━━━━━ Available data
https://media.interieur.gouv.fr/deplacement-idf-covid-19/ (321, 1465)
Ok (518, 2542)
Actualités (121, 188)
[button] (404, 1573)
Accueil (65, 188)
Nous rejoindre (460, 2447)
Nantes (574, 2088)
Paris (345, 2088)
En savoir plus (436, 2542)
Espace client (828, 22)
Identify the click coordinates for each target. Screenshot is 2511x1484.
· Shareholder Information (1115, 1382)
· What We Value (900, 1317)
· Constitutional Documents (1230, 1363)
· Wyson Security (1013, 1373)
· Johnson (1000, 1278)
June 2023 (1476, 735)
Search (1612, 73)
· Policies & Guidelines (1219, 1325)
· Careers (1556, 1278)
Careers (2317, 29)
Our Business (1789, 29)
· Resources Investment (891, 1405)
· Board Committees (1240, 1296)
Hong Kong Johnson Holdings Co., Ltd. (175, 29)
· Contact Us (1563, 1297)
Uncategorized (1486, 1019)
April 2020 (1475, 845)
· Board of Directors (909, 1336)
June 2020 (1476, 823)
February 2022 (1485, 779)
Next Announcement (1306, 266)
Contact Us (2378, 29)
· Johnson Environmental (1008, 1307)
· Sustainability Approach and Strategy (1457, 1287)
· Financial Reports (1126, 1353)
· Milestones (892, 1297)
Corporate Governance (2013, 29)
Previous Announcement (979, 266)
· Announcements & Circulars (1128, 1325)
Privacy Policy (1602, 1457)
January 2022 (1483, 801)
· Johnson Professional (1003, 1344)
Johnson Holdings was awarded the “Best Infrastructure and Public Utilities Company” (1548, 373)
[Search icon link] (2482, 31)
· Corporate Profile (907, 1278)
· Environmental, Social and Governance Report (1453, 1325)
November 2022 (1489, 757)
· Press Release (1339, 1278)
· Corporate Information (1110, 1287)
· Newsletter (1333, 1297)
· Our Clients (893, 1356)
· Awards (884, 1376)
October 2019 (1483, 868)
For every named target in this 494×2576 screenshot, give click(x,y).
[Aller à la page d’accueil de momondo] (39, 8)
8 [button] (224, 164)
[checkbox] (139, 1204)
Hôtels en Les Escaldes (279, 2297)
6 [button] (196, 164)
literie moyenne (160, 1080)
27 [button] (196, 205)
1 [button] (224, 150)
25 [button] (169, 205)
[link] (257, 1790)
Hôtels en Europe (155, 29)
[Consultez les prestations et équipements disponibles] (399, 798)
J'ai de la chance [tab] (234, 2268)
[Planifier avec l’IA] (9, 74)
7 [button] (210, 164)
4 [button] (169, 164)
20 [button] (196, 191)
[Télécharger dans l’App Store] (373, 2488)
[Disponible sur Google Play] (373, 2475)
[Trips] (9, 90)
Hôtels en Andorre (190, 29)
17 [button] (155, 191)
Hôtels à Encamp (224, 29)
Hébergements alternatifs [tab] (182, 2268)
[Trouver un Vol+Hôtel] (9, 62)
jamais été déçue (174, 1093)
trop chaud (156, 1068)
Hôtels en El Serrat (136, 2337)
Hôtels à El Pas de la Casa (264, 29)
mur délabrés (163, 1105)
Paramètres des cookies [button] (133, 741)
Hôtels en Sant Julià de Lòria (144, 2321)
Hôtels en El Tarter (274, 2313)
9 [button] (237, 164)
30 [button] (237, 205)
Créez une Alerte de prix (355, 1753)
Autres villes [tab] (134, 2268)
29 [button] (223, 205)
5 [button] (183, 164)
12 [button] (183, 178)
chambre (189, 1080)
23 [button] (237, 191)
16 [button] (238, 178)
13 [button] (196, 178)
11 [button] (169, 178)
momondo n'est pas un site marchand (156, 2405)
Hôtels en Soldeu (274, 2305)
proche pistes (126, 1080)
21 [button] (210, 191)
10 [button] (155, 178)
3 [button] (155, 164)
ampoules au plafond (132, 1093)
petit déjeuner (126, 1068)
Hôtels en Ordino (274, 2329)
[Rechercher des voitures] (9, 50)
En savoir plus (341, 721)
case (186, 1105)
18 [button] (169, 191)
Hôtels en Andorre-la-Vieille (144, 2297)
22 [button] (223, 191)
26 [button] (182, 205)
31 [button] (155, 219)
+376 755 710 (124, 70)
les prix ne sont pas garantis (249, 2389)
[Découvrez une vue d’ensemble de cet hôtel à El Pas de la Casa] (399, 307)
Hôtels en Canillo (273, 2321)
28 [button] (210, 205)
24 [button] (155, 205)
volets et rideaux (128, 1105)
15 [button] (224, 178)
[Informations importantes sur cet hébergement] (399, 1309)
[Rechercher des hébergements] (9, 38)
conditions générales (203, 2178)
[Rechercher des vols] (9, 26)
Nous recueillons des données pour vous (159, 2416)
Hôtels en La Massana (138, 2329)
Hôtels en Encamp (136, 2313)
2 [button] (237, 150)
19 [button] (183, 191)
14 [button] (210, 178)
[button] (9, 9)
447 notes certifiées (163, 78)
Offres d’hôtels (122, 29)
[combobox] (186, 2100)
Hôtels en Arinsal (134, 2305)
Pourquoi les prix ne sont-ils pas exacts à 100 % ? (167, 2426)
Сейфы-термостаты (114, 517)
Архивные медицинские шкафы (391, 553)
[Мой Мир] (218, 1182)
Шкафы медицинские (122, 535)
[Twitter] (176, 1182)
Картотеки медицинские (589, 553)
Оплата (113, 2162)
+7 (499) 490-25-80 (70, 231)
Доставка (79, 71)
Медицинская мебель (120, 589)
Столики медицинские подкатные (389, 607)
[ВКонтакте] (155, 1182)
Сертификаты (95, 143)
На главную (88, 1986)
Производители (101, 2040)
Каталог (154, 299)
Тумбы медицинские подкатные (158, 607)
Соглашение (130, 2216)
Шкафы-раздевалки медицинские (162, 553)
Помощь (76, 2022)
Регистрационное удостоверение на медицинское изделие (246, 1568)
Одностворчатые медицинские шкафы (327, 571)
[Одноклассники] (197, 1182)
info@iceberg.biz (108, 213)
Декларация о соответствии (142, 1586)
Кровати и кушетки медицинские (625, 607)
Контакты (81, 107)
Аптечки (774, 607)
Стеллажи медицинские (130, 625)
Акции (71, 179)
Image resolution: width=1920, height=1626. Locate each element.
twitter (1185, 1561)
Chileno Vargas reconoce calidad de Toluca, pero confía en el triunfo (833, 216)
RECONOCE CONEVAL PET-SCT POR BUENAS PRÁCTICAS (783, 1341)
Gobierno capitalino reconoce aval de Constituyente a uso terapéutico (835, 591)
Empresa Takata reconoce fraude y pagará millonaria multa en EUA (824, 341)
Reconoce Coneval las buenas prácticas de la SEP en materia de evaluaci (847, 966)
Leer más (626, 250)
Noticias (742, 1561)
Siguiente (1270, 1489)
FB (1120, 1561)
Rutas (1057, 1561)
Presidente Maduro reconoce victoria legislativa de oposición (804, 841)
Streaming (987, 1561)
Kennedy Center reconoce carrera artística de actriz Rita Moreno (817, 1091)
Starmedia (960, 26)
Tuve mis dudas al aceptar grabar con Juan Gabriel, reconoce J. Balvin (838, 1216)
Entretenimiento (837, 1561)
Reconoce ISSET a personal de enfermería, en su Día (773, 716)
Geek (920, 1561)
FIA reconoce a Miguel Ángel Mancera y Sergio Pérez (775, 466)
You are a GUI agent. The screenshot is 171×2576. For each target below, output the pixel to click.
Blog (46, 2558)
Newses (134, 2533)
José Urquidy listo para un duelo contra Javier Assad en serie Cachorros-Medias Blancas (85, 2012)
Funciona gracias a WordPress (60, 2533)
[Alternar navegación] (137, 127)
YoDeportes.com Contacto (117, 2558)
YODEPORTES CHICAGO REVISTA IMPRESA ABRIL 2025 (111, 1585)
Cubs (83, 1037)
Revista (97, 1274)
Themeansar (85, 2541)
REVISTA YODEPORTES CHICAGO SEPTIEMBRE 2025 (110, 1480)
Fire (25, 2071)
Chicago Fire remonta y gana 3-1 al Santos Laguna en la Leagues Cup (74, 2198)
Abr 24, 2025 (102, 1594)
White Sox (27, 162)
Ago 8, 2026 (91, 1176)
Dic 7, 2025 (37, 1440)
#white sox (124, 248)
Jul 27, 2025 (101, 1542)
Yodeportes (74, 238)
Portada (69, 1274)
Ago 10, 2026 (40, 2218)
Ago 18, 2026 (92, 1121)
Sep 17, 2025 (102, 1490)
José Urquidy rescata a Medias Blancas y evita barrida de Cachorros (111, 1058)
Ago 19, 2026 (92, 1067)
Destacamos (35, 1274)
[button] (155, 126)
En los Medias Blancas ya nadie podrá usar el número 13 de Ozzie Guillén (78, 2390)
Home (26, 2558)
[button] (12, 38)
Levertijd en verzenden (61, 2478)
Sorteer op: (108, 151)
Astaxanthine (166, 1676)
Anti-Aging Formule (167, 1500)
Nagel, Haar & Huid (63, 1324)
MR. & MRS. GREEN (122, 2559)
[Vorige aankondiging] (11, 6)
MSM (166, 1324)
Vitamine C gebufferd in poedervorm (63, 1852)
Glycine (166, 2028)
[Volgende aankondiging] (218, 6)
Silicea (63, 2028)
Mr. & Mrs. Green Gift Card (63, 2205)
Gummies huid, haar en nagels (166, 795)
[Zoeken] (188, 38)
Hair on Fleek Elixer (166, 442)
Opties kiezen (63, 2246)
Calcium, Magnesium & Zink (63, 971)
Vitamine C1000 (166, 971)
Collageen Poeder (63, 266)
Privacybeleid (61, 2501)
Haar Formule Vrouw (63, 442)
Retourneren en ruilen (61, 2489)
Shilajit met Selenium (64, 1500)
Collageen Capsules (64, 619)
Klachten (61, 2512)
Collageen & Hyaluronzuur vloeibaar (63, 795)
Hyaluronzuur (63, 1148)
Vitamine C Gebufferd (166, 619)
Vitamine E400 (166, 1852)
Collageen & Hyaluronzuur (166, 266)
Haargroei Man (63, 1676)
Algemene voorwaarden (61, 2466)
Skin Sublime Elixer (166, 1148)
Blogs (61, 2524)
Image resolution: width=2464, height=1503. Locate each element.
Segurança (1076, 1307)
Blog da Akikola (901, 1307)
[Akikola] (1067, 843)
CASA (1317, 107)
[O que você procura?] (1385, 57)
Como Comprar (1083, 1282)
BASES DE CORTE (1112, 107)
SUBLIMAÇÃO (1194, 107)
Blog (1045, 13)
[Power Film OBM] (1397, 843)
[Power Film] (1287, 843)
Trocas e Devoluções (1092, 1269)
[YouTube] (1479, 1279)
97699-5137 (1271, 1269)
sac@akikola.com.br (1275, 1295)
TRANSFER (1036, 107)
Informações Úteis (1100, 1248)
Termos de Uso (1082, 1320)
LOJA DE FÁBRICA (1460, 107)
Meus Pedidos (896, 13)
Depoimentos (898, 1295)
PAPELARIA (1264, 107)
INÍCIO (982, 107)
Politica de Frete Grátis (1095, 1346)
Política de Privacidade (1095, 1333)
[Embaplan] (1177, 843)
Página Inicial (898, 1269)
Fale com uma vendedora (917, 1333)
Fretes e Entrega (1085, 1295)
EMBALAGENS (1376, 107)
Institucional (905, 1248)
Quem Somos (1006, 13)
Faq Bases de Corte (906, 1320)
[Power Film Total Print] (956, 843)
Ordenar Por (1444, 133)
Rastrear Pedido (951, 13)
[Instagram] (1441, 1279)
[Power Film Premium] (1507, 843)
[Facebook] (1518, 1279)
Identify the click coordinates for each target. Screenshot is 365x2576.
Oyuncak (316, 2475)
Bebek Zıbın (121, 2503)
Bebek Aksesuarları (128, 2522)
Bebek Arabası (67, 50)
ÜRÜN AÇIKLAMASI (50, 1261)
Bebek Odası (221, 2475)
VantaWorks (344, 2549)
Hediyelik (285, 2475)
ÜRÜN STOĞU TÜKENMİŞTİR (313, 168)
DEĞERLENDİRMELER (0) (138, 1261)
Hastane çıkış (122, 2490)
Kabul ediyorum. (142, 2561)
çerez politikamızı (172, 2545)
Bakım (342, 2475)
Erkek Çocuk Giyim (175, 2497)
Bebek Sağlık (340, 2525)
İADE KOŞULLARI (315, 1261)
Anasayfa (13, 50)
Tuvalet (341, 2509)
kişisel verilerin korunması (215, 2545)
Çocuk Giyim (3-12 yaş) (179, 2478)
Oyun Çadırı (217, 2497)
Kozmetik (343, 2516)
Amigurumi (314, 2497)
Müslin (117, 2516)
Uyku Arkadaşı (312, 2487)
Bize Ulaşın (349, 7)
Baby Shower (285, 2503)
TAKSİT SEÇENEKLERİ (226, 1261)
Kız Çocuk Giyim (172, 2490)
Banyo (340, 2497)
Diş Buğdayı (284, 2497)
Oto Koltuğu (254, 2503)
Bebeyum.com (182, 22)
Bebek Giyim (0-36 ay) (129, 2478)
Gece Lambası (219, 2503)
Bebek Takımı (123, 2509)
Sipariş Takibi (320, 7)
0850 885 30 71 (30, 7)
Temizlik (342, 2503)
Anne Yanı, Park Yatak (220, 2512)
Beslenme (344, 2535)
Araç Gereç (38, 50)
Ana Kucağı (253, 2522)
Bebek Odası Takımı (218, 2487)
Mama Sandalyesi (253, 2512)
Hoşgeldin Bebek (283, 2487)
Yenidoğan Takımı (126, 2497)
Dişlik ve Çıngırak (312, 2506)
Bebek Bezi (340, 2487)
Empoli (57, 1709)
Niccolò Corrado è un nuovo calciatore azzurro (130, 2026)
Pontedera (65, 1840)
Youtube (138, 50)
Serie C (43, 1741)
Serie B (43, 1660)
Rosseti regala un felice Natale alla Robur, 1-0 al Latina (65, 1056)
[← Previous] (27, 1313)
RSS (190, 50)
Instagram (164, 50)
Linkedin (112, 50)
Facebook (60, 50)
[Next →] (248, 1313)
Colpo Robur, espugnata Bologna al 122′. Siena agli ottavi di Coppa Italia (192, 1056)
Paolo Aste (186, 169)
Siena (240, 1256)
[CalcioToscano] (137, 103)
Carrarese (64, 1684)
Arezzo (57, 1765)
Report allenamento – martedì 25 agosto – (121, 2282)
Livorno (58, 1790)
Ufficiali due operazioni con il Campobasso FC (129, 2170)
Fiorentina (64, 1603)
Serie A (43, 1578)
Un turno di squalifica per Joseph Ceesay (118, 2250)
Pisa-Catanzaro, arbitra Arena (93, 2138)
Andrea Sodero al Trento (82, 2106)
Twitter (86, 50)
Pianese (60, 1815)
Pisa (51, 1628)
━━━━━━━━━━
• Assigned task:
Looking at the records above, return exactly the lines from the line with "VantaWorks (344, 2549)" to the line with "Tuvalet (341, 2509)", both ends included.

• Response below:
VantaWorks (344, 2549)
Hediyelik (285, 2475)
ÜRÜN STOĞU TÜKENMİŞTİR (313, 168)
DEĞERLENDİRMELER (0) (138, 1261)
Hastane çıkış (122, 2490)
Kabul ediyorum. (142, 2561)
çerez politikamızı (172, 2545)
Bakım (342, 2475)
Erkek Çocuk Giyim (175, 2497)
Bebek Sağlık (340, 2525)
İADE KOŞULLARI (315, 1261)
Anasayfa (13, 50)
Tuvalet (341, 2509)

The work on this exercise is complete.